Problem requirements> Copy, word for word, the opening line of the data and each line after it until the line that contains "You are a computer-use agent. Image", which is included. Leave the pictures out.

Exercise data>
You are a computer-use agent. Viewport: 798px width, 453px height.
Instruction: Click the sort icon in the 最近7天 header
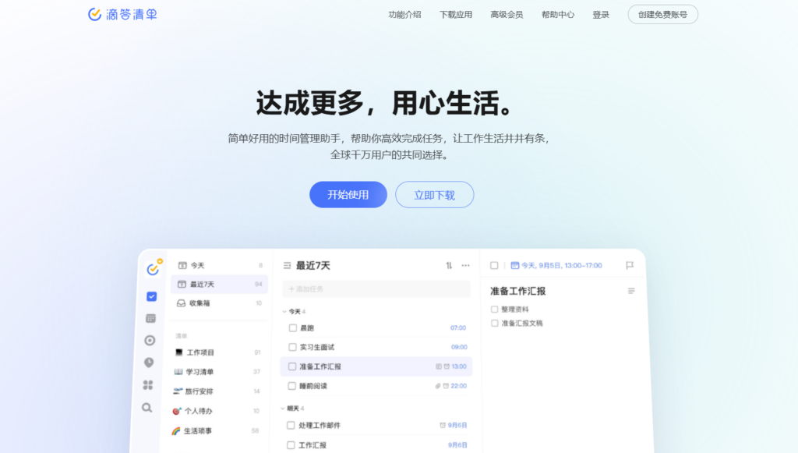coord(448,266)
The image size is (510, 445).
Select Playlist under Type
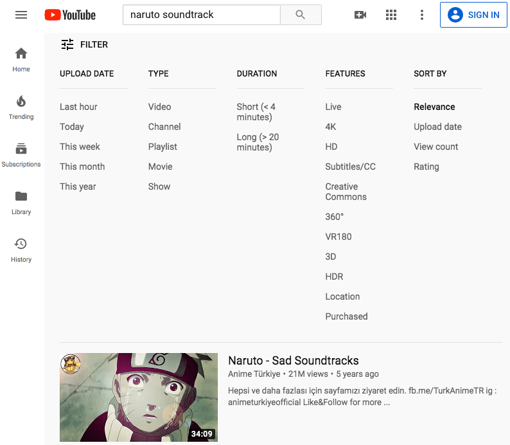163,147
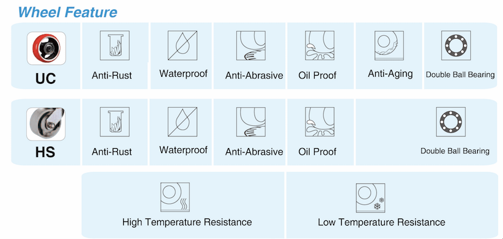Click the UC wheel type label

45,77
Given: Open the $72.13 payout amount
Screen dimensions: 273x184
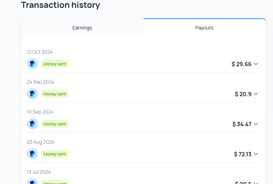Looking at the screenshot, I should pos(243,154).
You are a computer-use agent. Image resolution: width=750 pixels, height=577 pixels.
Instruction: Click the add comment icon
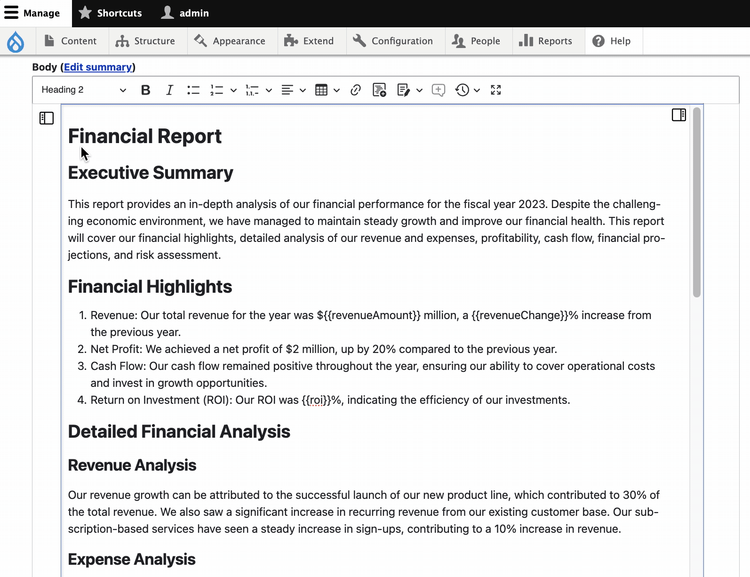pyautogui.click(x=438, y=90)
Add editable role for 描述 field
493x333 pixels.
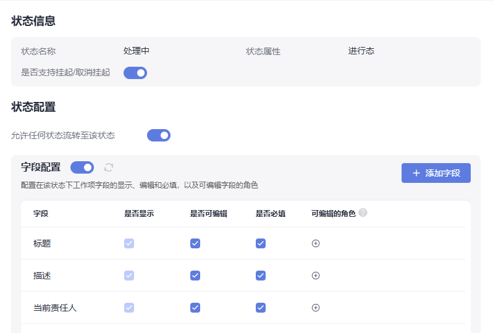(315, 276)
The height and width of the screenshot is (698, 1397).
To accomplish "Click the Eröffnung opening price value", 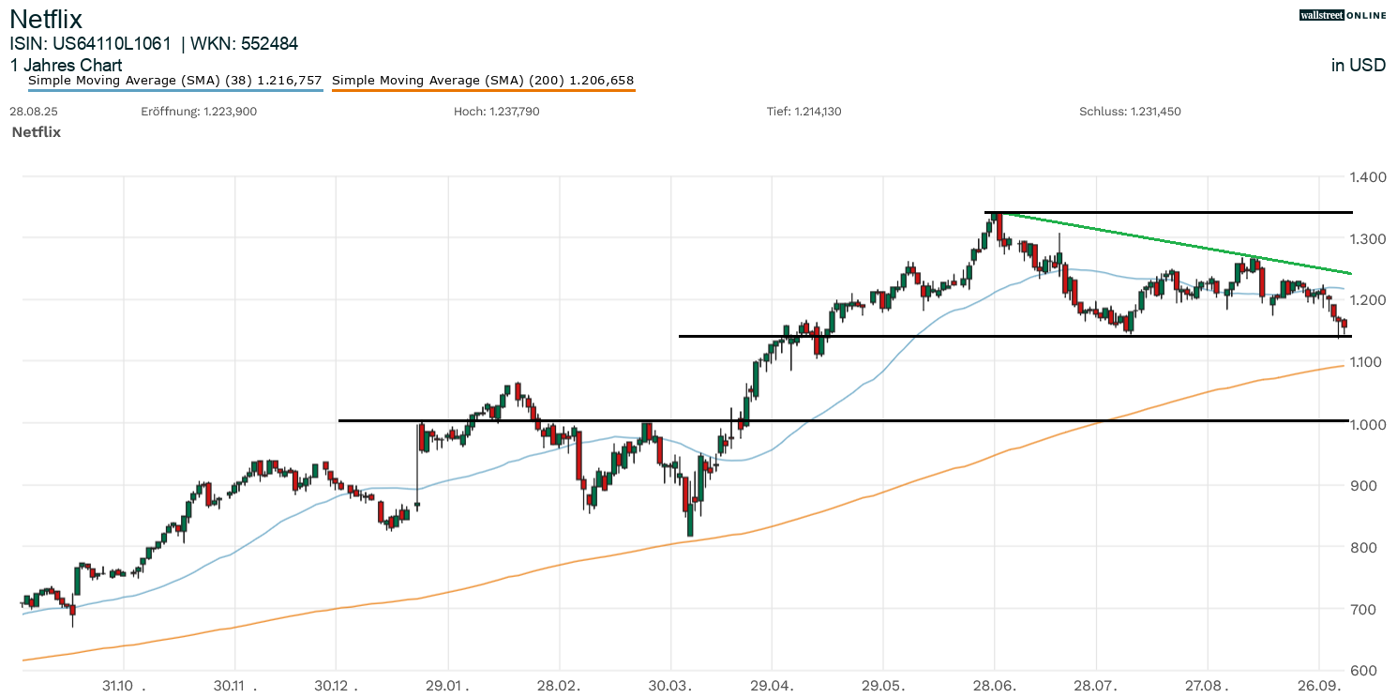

Result of the task>
You are a computer-use agent. Viewport: 798px width, 453px height.
Instruction: Click the sort icon in the 最近7天 header
coord(448,266)
The image size is (510, 445).
Select Playlist under Type
163,147
Click the UC wheel type label

45,77
Given: Open the $72.13 payout amount
Screen dimensions: 273x184
Looking at the screenshot, I should pos(243,154).
You are a computer-use agent. Image resolution: width=750 pixels, height=577 pixels.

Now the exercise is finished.